To begin the Common Ground panel, Foley opened the floor to ask why there are so many competing interests in Division I (DI) sports. Foley set the stage by offering a range of profits college sports are currently generating. According to Foley, the March Madness Basketball Tournament reportedly made 1.1 billion dollars in revenue this past year alone. However, tournament earnings are not the only way money is being brought into the collegiate athletic industry. With the ability to profit off of name, image and likeness, players are able to take advantage of a new field of pay-to-play. Foley also reported how coaches benefit from the monetary gains of the athletic sphere, with some making up to 13 million dollars from the performance of their players and the success of their team. These significant profits that coaches receive are part of the push from student athletes to want to receive profits, too.
Moving further into the discussion, Foley posed a question: how did we get to where we are in the “Wild West” of college sports regarding who gets paid in college sports? Privette Perko opened by stating that due to lack of leadership from the inside of the organization of college athletics, “the courts are deciding the future in college sports.” A 2008 case that awarded money to a student athlete for their name, image and likeness that was used in a video game effectively opened a floodgate of opportunities and began a string of cases. However, policy change has been a very slow process. Cavale touched on how it should not be a system where “one big sport [football] funds others,” because it is not fair for the money one sport makes to go wholly to other teams. One argument for the need to compensate college athletes is that past college athletes are reportedly owed about 2.1 billion dollars. 20 to 22 million dollars is going to come out of the collective revenue of DI colleges to begin to compensate these past athletes.

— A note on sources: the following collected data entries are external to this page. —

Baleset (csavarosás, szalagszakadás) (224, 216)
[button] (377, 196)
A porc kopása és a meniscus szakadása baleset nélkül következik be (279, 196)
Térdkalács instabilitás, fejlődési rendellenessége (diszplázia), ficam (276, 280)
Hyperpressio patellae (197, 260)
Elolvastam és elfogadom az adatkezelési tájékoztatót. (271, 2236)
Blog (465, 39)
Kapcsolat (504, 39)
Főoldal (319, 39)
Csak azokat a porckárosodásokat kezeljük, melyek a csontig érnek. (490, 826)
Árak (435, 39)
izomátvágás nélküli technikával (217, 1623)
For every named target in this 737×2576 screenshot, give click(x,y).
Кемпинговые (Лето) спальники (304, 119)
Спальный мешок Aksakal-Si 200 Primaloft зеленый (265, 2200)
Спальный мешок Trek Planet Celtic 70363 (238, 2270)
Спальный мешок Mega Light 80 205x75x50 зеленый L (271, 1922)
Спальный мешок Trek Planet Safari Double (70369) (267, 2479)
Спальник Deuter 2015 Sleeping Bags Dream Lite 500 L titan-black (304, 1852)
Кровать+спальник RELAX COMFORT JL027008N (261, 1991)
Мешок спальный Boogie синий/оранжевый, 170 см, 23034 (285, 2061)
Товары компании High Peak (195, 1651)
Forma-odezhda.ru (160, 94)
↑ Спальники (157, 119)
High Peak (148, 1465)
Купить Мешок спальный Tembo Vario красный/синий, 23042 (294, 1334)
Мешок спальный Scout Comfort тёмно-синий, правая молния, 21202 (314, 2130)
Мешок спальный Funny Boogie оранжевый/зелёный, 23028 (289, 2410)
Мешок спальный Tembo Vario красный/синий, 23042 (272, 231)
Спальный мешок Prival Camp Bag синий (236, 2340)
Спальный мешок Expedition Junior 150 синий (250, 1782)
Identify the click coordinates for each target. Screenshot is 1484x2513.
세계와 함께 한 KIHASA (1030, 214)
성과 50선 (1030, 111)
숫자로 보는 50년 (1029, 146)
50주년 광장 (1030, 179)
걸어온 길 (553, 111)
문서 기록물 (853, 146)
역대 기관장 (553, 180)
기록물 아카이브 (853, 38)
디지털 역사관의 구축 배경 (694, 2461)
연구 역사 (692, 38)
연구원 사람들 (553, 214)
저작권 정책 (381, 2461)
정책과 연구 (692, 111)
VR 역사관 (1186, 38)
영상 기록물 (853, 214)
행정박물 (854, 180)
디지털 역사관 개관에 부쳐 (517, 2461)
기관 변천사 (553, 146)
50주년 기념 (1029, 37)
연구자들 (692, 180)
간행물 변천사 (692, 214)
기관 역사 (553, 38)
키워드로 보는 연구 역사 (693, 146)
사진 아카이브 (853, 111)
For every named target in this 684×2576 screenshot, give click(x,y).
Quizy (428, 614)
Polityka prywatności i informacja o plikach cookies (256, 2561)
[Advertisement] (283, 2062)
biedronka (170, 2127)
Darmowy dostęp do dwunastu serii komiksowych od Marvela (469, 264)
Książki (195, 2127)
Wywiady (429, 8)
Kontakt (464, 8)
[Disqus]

Foley then posed the question of who should be leading the total enterprise of college athletics. Cavale jumped in, mentioning that the increase in funding in college athletics is what is helping to attract star talent to different teams. Cavale stated that in college sports, “the enterprise is looking out for itself” and athletes are getting a smaller slice of the pie. Without any sort of resolution or partnership between athletes and the colleges, Cavale warned that “there will continue to be lawsuits” from athletes attempting to gain their cut of profits. Privette Perko added that these decisions must focus on “putting the athletes at the center.” Currently, Privette Perko mentioned how 60 to 70 large entity schools are contributing to a one-size-fits all approach that will heavily outweigh the needs of smaller schools along with other sports. Privette Perko warned that going down this path without a development of a “separate entity” for football will result in “lost opportunity with some of those other sports if we move forward with the path that has been drawn out.” Cavel then argued that football players should not pay for everything, but if it was “run like a business,” then enough money could be made to continue football, pay its players, and benefit other sports through new opportunities such as media deals. Privette Perko added that “to begin addressing the problems that are there you have to start with the structure,” because football needs its own entity as its “highly commercial.” Privette Perko closed her argument by saying that what college athletics really needs to be doing is putting “more athlete voices in power.”